Dear Liz: I am 70 and still working hard to retire attorney fees from my divorce while paying my daughter’s college tuition. I met with a bankruptcy attorney and got not-very-encouraging news. The attorney told me it would cost $2,000 to file for bankruptcy and there was no guarantee that my $36,000 in credit card debt would be retired. Instead, I might have to repay the debt over two to five years. He left me with the impression that there would be no debt relief, just a delay with a set repayment schedule. I have made no decision about how I will proceed, but the credit card payments are killing me. Can you advise?

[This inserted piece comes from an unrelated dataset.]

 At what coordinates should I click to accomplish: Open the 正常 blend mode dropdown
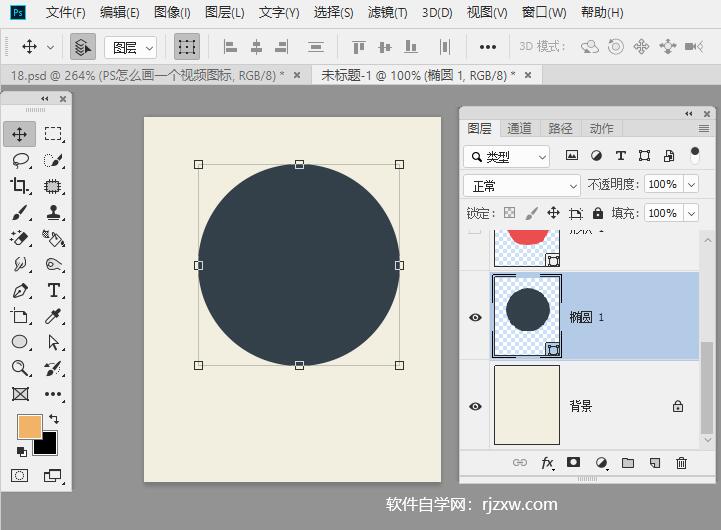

Answer: Not everyone can qualify for a Chapter 7 liquidation bankruptcy, which typically erases credit card debt. If your income is above the median for your area, or you’re trying to protect assets that would be taken in a Chapter 7 case, you could wind up in Chapter 13 bankruptcy, which requires a repayment plan.
The best way out of your situation may be to buckle down and pay off the debt as quickly as you can, even if it means your daughter’s taking a sabbatical from school for a while. You also could sell or cash in some non-retirement assets, if you have them, to pay off your debt.

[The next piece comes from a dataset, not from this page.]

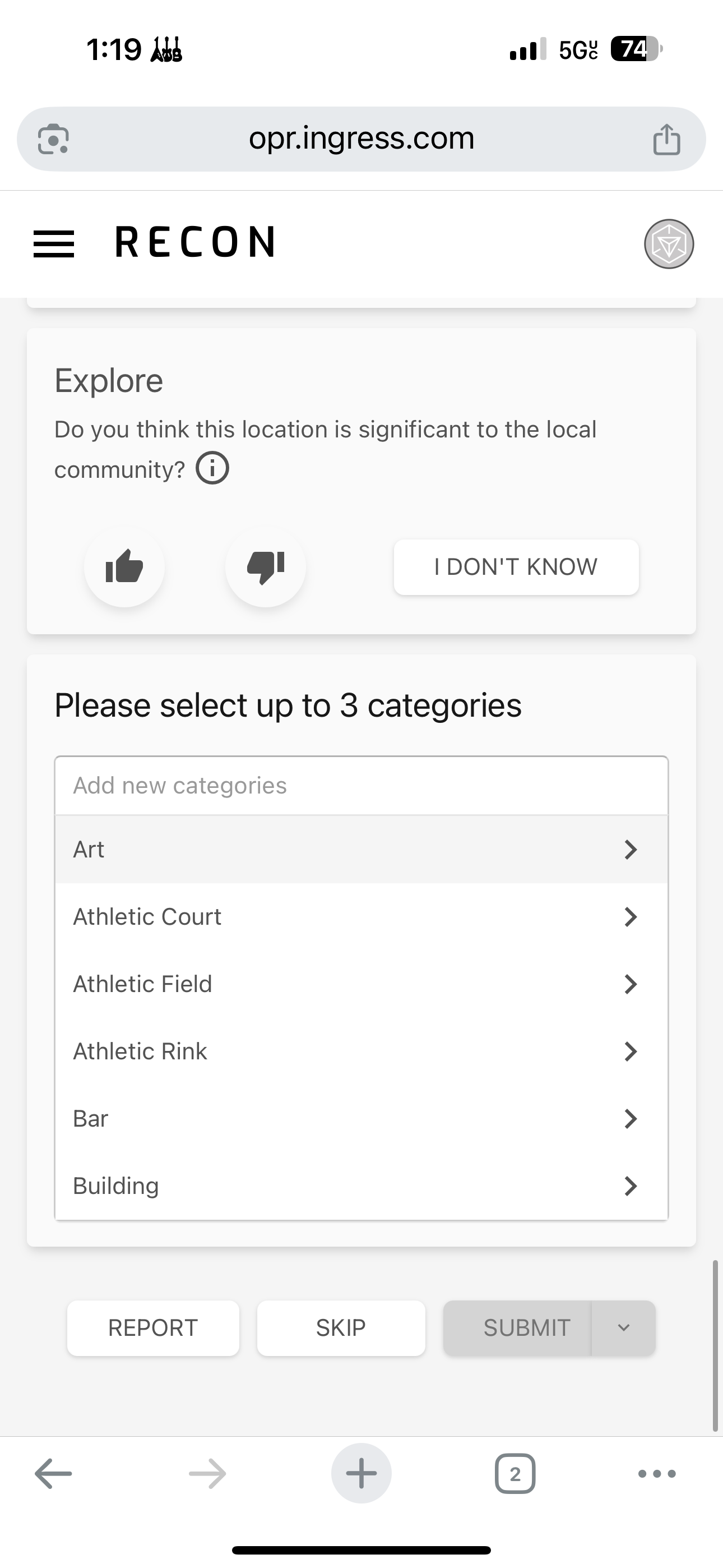This screenshot has height=1568, width=723.
Task: Open the tab switcher showing 2 tabs
Action: (x=515, y=1473)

If you really can’t afford these bills, you could contact a legitimate credit counselor such as one affiliated with the National Foundation for Credit Counseling at http://www.nfcc.org to see if you could swing a debt management plan that would allow you to pay off these bills at a lower interest rate.
If that won’t work, another option is to try to negotiate a settlement with your creditors. Settlements trash your credit scores, and your creditors could sue you if you stop paying your bills, so this solution isn’t for the faint of heart. You may want to return to that attorney and ask for guidance before you take such a drastic step.